Frailty – What Matters to People Living with Frailty

Lead: Citywide

Period: 1st Apr 2018 - 14th May 2018

Frailty is a term used by professionals to describe the loss of body resilience, which means that in the case of a physical or mental illness, an accident or other stressful event, people living with frailty will not bounce back quickly.

Frailty is related to the ageing process; not all older people are frail and not all individuals living with frailty are older. More about Frailty can be found here: www.england.nhs.uk/ourwork/ltc-op-eolc/older-people/frailty/

 

Brief summary of the project

Commissioners in Leeds are changing the way we plan and pay for health services. We are working with our partners such as Leeds City Council, providers and the third sector to move away from paying for activity (such as number of hip operations carried out) and to focus more on outcomes (what difference the activity actually makes to the individual and their carer). This means that instead of paying service providers, like the hospital, every time they carry out an intervention/activity, the commissioners will be paying them based on what the patients thought of the outcomes. We are hoping that this will help people live healthier, happier and more active lives.

The aim of the engagement was to understand what matters to people living with frailty, those at end of life and their carers.

Who did we speak to?

We spoke to 134 people, out of which 96 were people living with frailty and 38 were cares.

 

What did we ask?

We asked people:

  • what do they think about the word ‘frailty’?
  • what matters to them?

How did we ask?

We worked with our citywide partners to plan our engagement. We involved 14 voluntary sector organisations and 2 care homes to identify and engage with people.

We used focus groups and semi structured interviews to engage with people.

To understand what matters to people at end of life and their carers we also used existing data collected by partner organisations through a city wide bereavement survey.

What did people tell us?

People had mixed views on the word ‘frailty’. The carers we spoke to generally found the word helpful, however many people living with frailty told us that the word had negative connotations.
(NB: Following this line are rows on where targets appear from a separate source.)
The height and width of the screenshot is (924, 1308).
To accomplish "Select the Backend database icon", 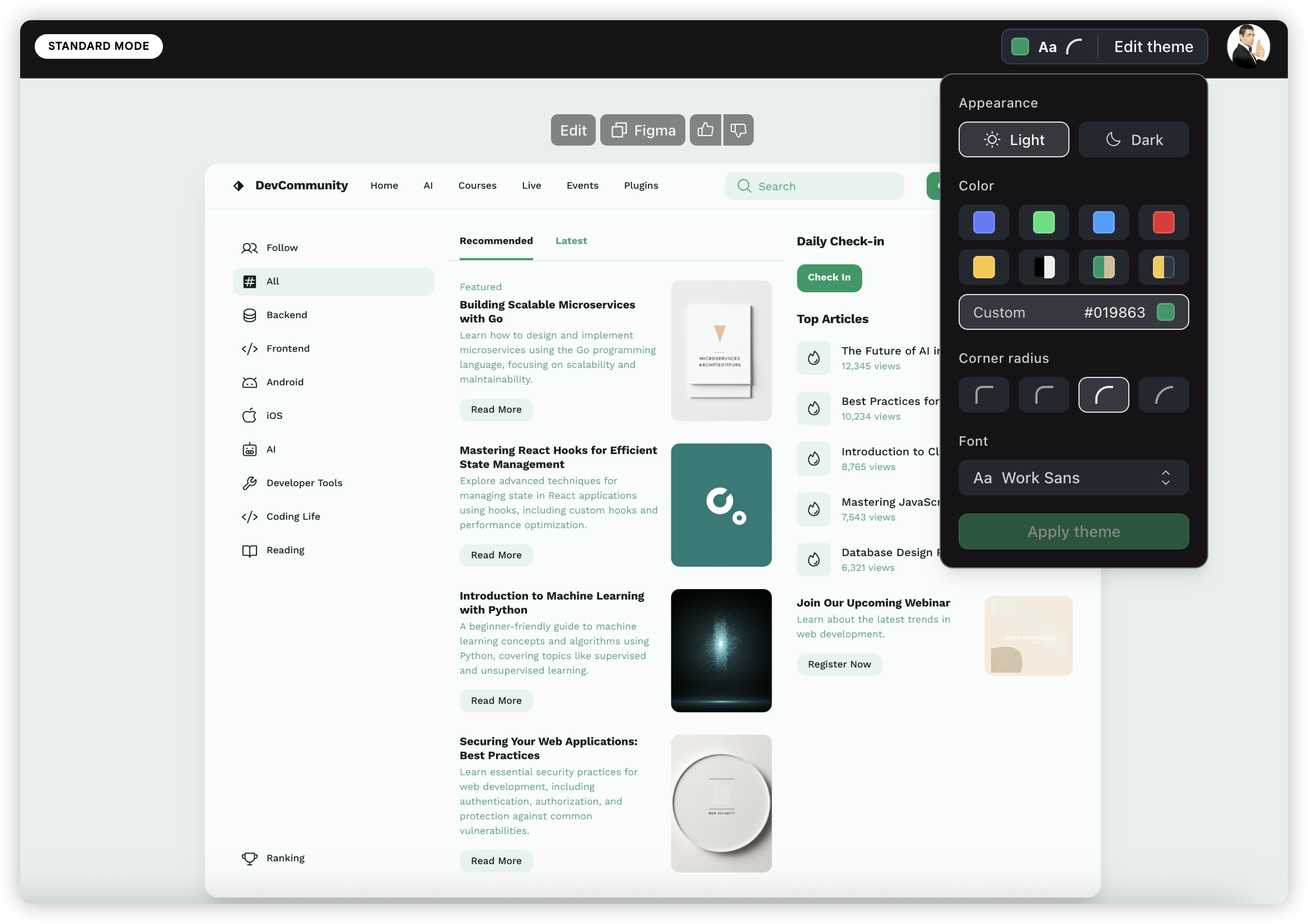I will pyautogui.click(x=250, y=315).
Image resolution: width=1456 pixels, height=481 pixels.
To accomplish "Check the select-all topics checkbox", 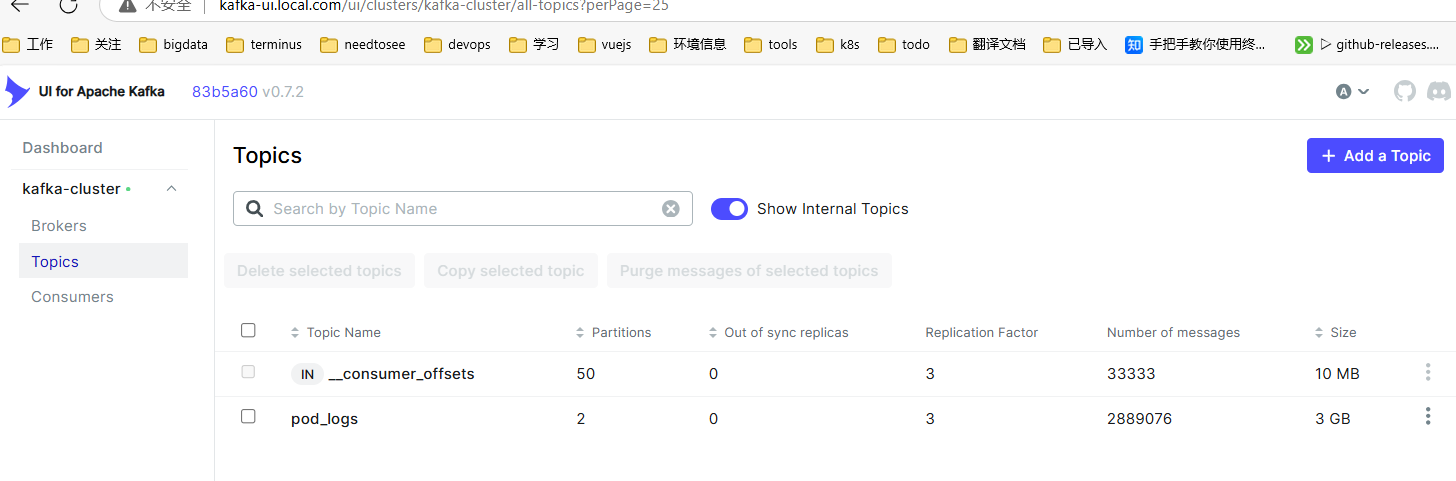I will [x=248, y=331].
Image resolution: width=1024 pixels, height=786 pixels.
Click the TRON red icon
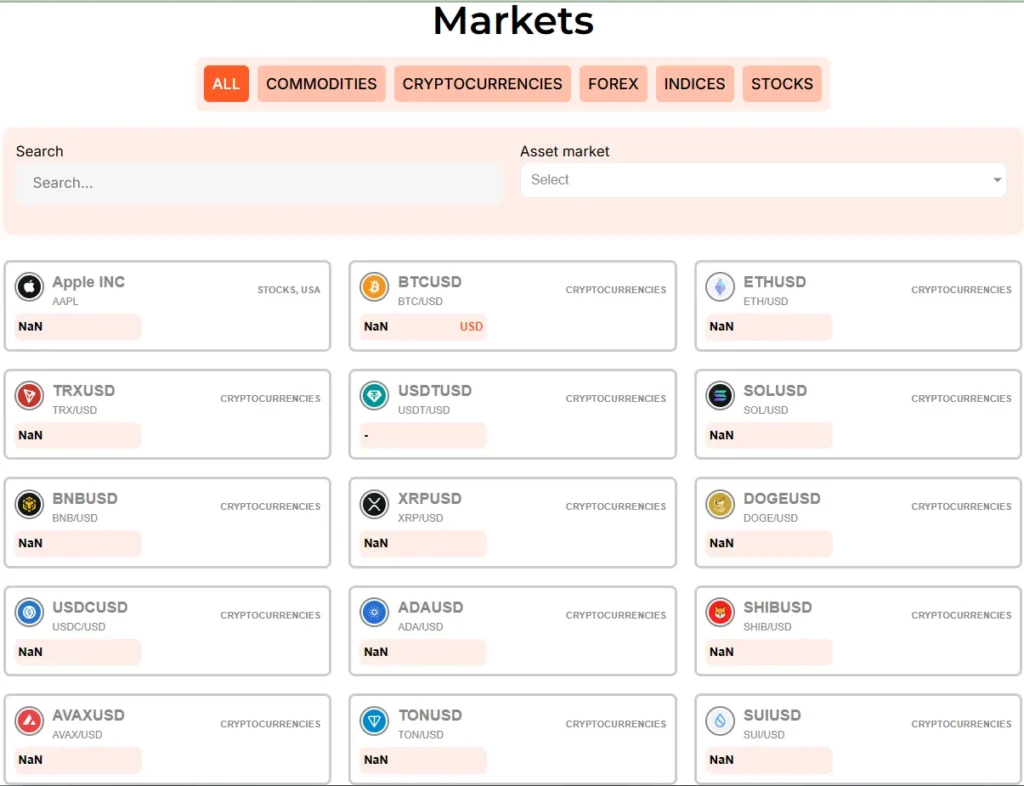click(x=29, y=396)
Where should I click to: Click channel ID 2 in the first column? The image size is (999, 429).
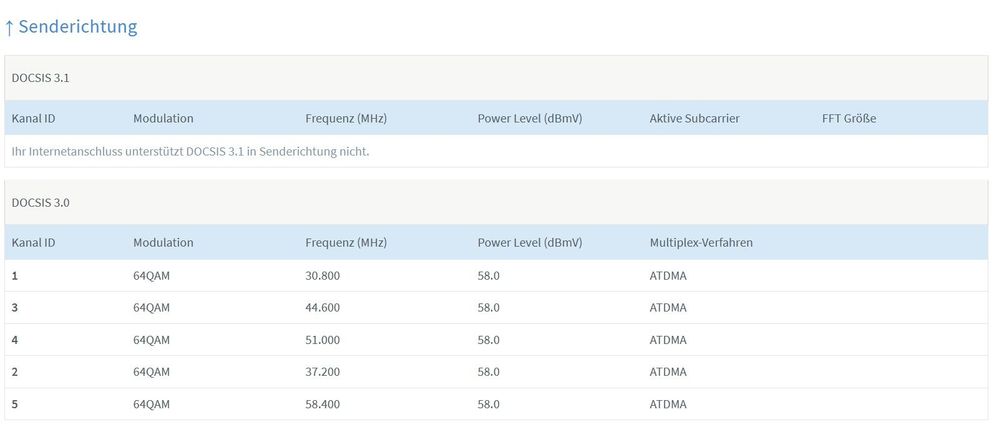[15, 372]
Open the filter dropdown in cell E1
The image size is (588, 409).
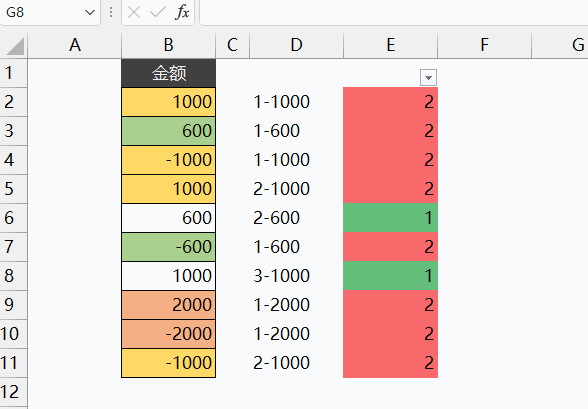click(428, 78)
 What matters to people we spoke to?

  • being socially connected
  • being able to do the things they enjoy and look after themselves
  • staying active and healthy
  • receiving good healthcare
  • being independent
  • being in control over their daily life

For more information, please refer to the engagement report below.

What did we do with the feedback?

We want to use the feedback from the engagement along with other patient experience information to identify a tool that measures the outcomes of care from an individual perspective.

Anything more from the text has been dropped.